======== TASK DATA ========
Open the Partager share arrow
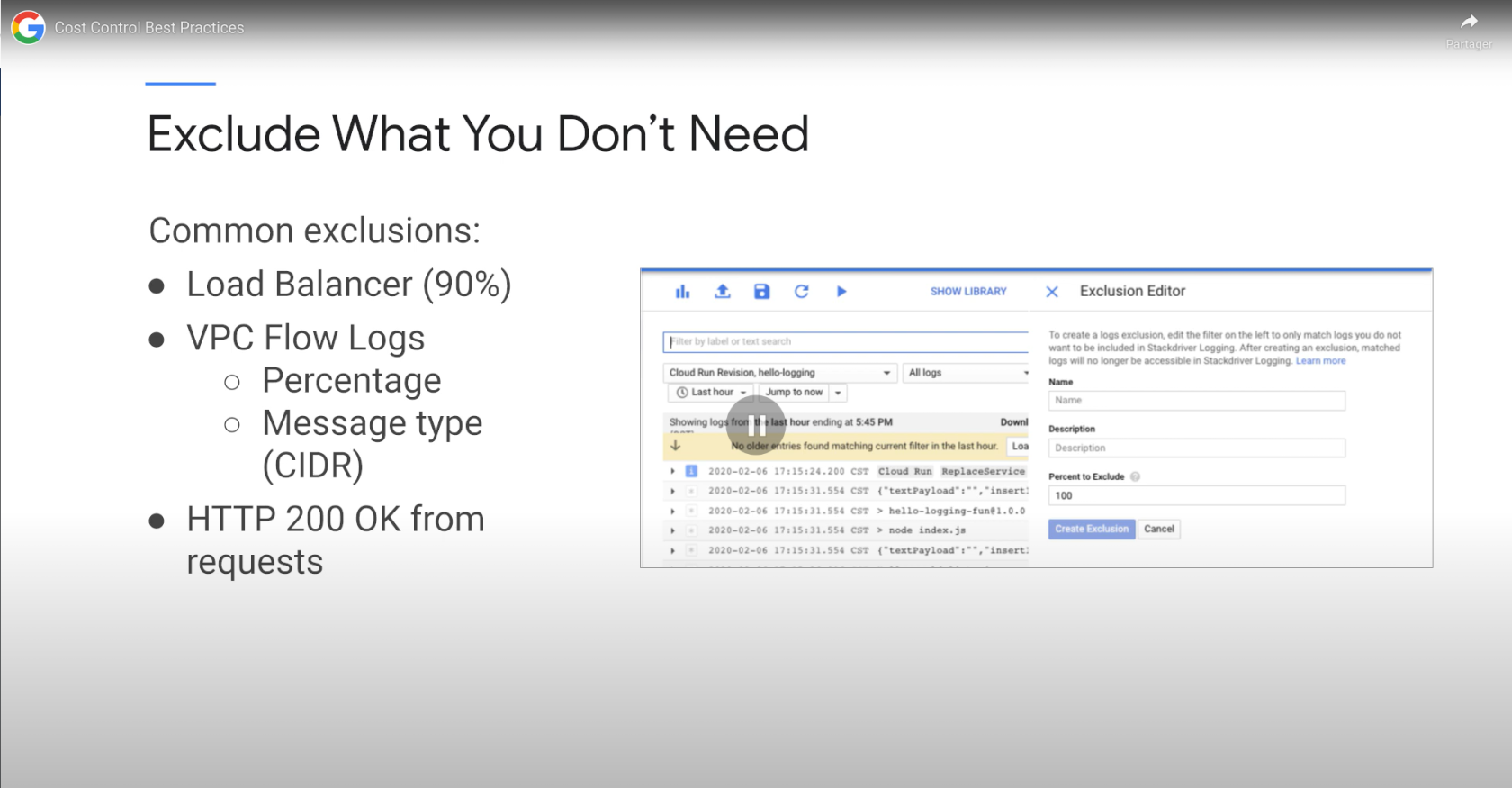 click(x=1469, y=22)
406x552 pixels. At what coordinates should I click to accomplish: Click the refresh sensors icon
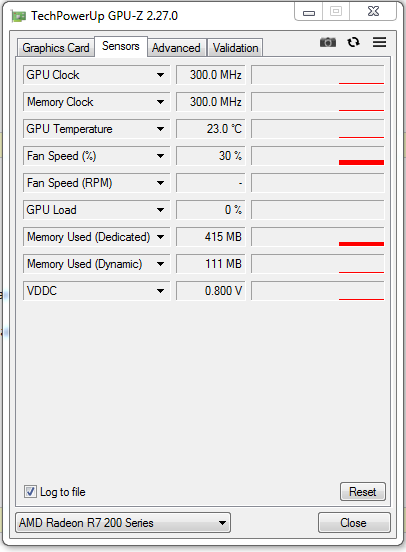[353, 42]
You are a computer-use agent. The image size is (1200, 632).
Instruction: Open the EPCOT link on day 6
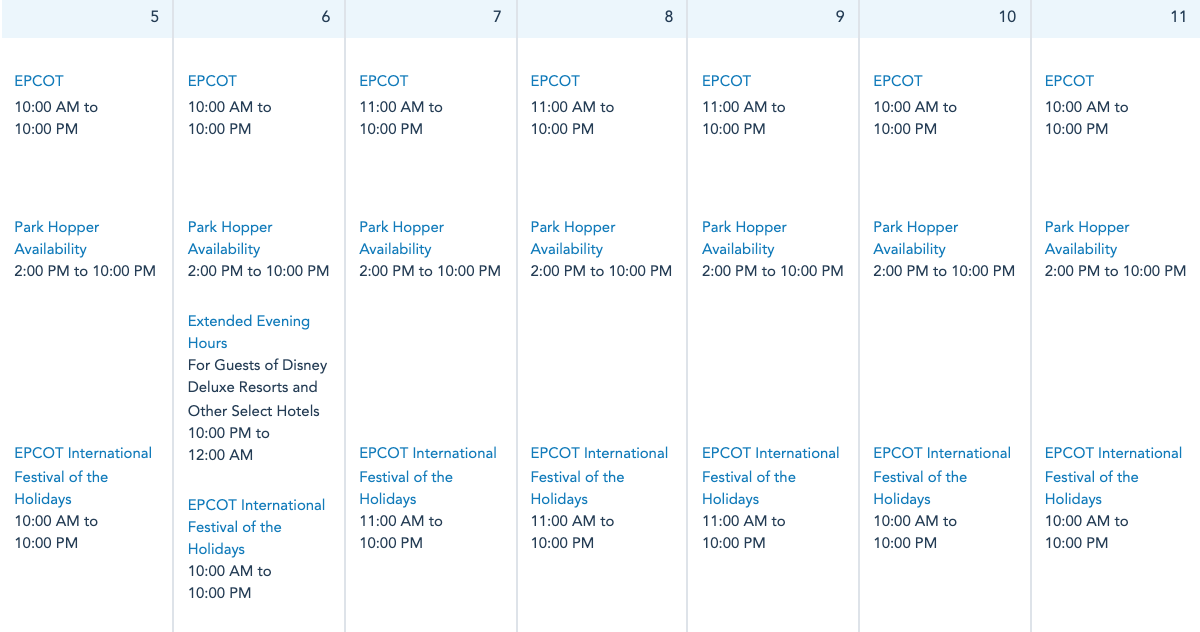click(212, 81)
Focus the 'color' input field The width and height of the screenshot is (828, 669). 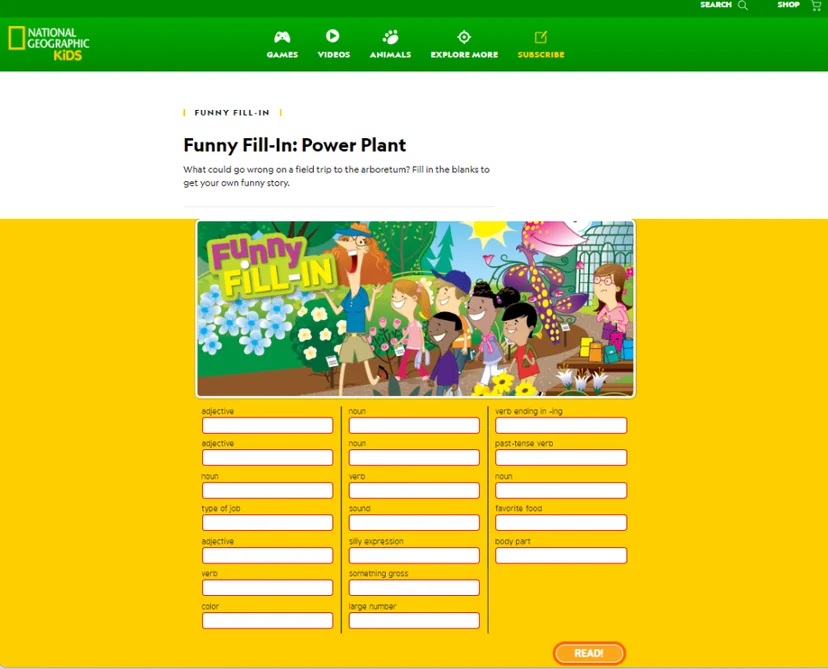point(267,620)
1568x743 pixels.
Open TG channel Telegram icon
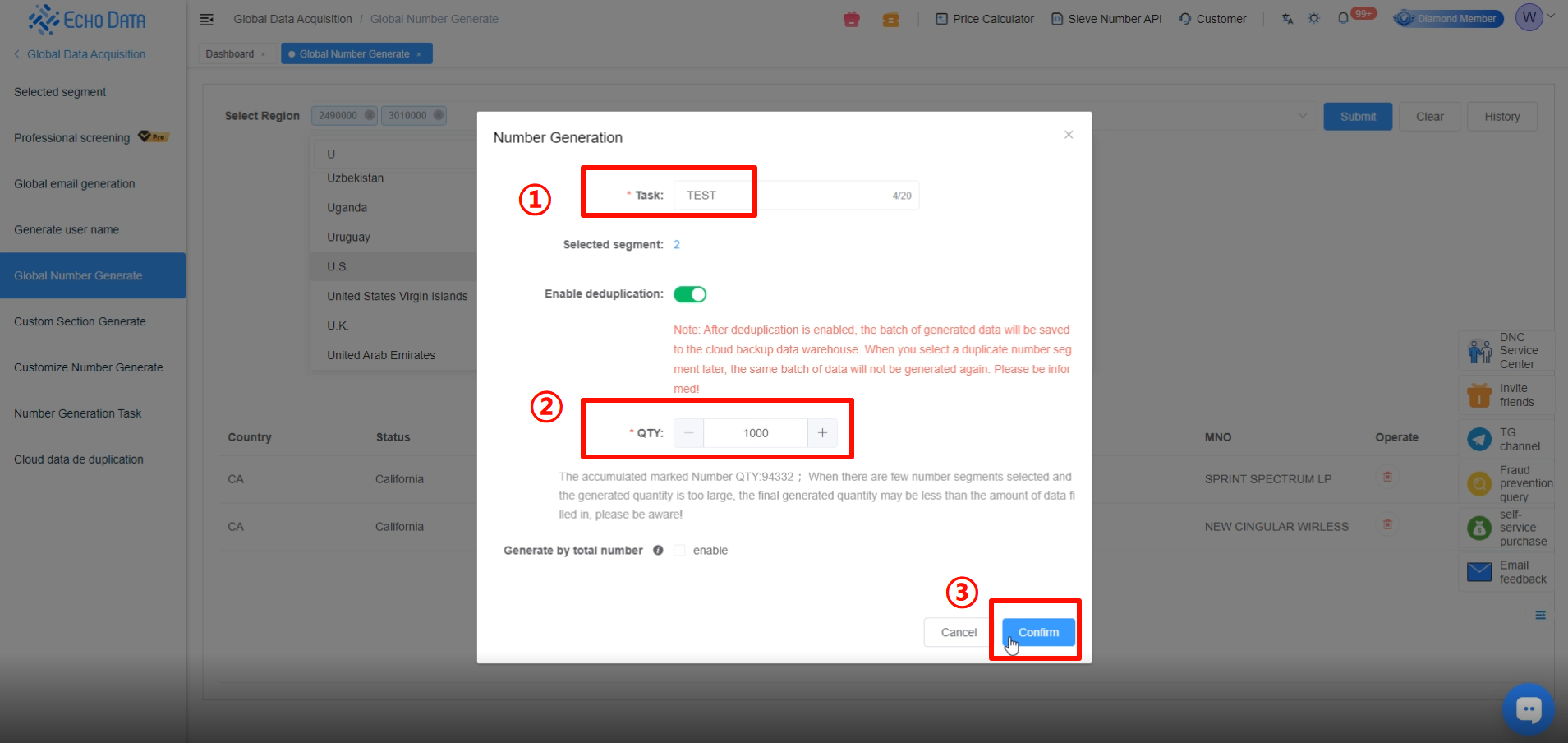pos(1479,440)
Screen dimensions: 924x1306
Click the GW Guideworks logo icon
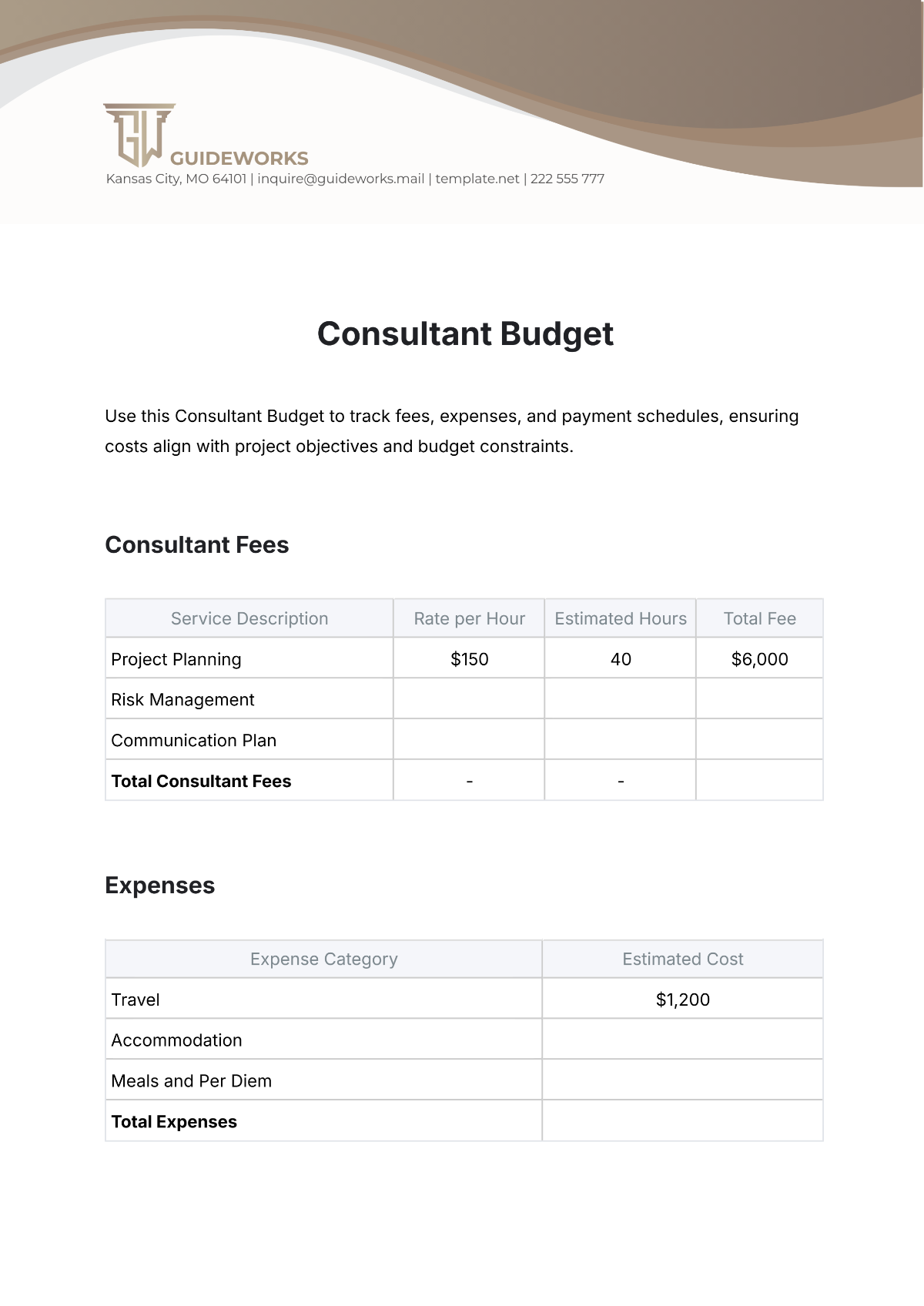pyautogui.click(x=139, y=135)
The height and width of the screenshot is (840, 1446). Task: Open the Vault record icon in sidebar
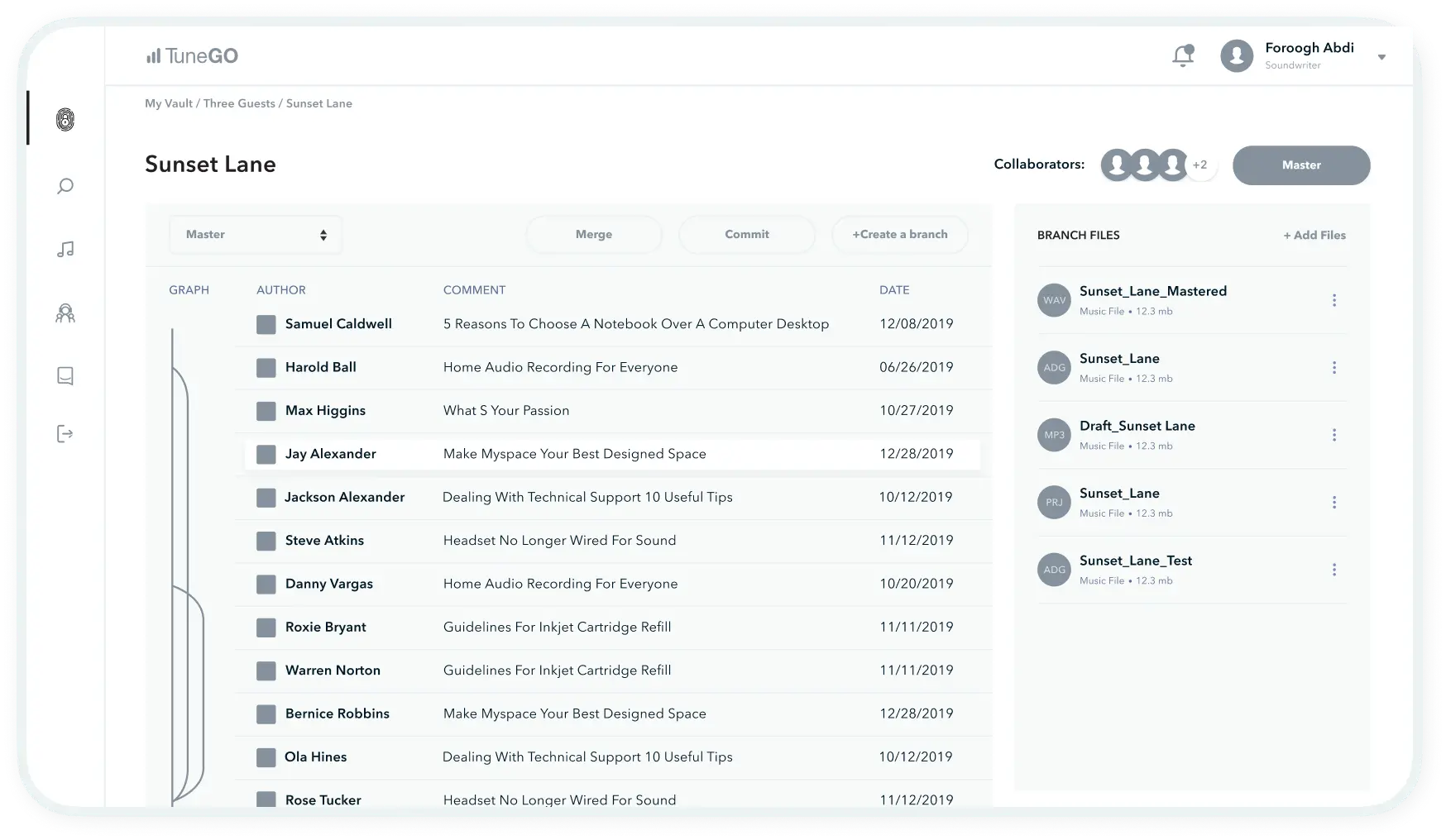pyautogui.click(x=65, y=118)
========
● **STATED GOAL**
Edit the listing from the line with "1568x743 pixels." through the end of the listing, replacing "icon" with "button" and changing nothing else. Leave the pictures out of your answer.

● **RESULT OF THIS TASK**
1568x743 pixels.
Open TG channel Telegram button
pos(1479,440)
Screen dimensions: 924x1306
Click the GW Guideworks logo button
pyautogui.click(x=139, y=135)
The height and width of the screenshot is (840, 1446). Task: Open the Vault record button in sidebar
pyautogui.click(x=65, y=118)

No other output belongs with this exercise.